GIVEN TASK: Rewrite the listing below as a Markdown table with the columns Row and Line, giving each line its own numbered row and skipping blank lines. Leave the pictures out of the table.

DATASET EXTRACT:

-------------------------

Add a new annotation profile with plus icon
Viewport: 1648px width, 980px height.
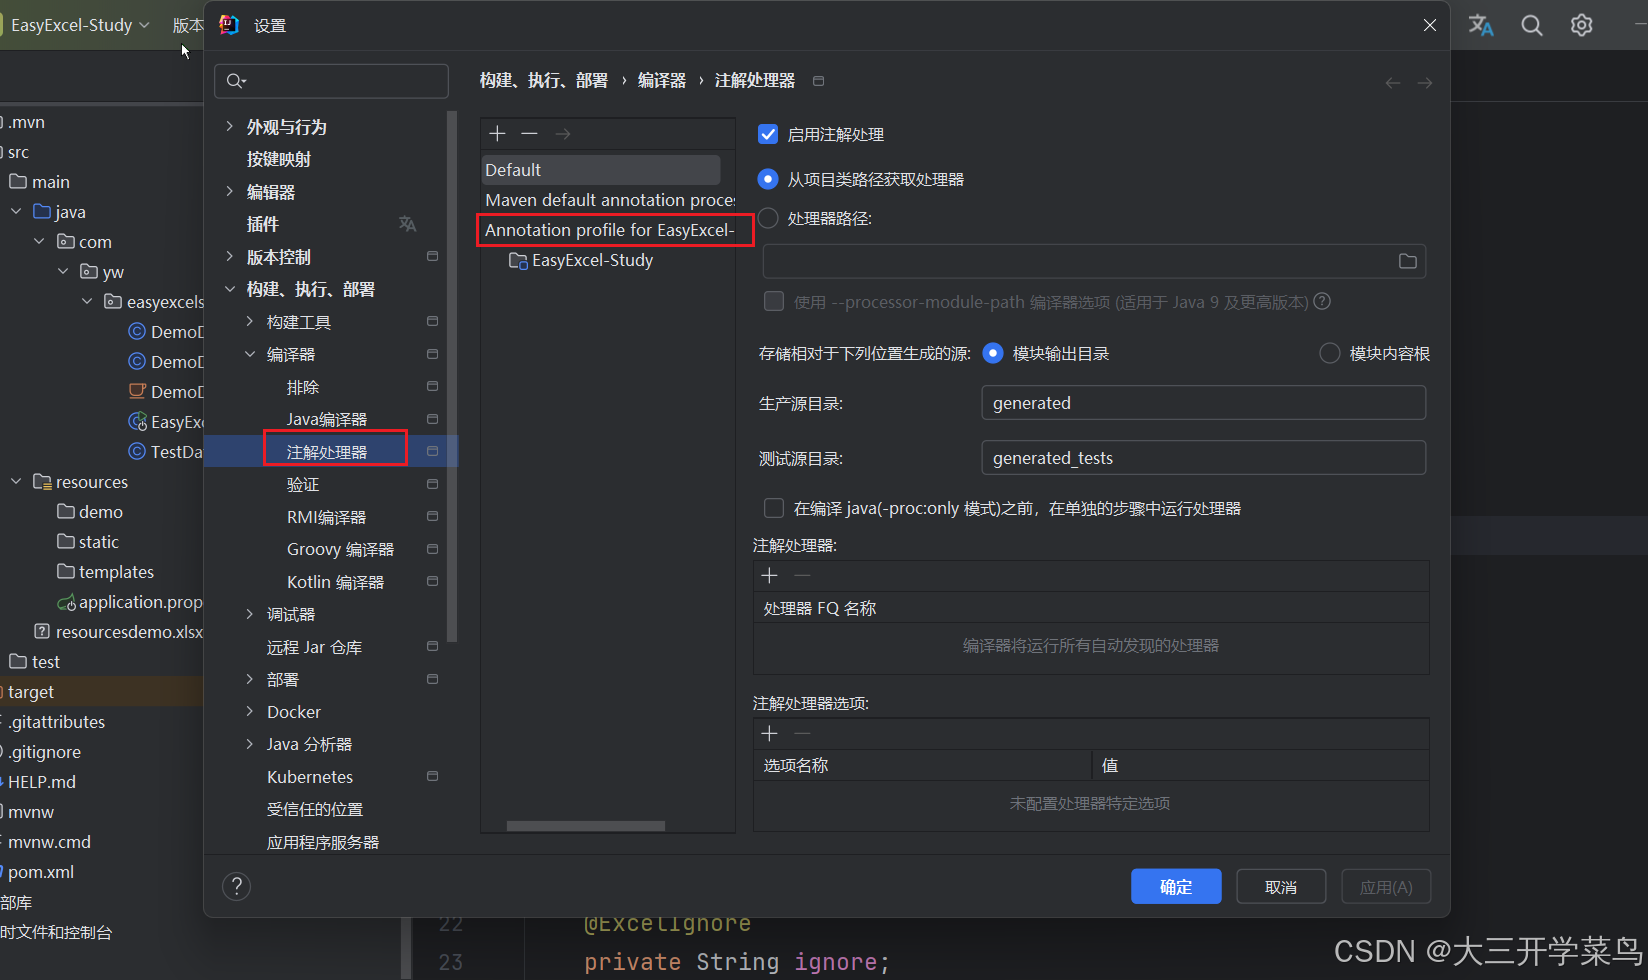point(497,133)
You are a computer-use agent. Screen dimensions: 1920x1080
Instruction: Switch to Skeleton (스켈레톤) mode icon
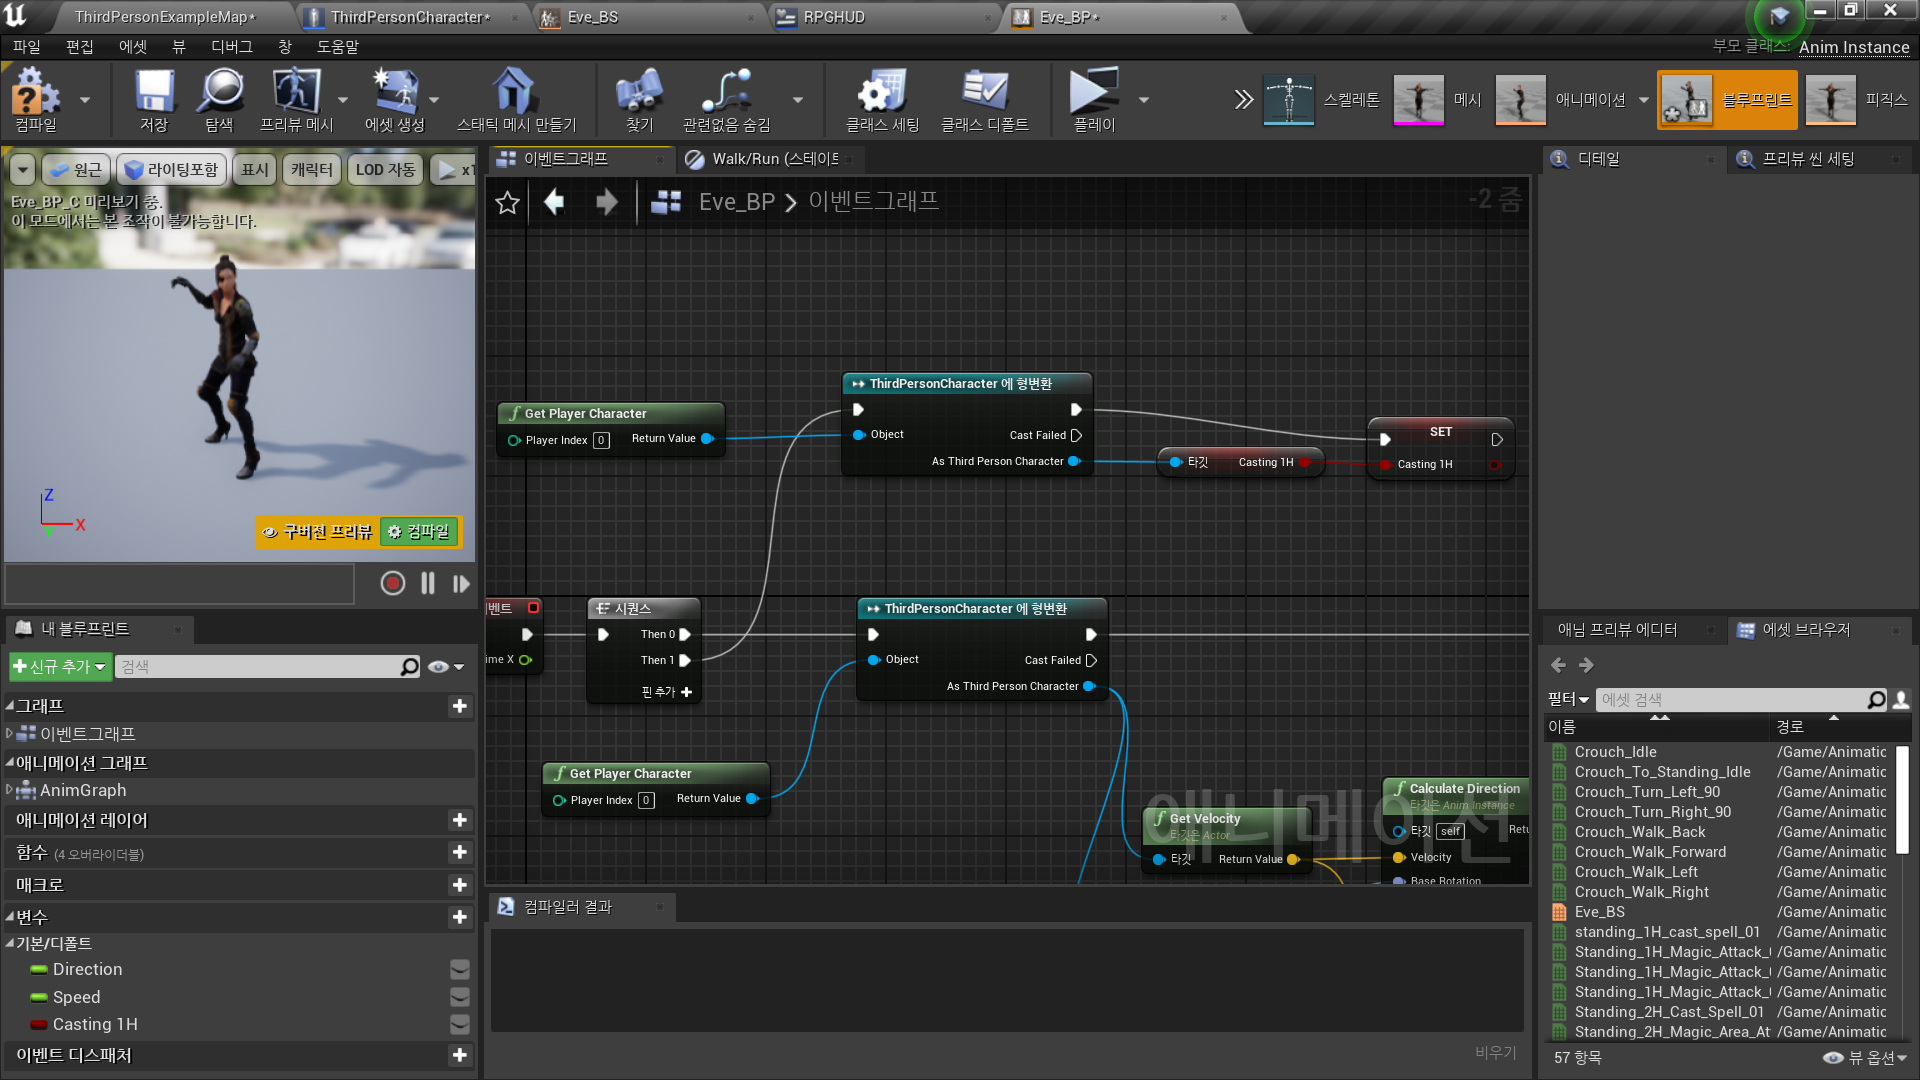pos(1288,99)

-------------------------

REPLY:
| Row | Line |
|---|---|
| 1 | Add a new annotation profile with plus icon |
| 2 | Viewport: 1648px width, 980px height. |
| 3 | point(497,133) |
| 4 | You are a computer-use agent. Screen dimensions: 1920x1080 |
| 5 | Instruction: Switch to Skeleton (스켈레톤) mode icon |
| 6 | pos(1288,99) |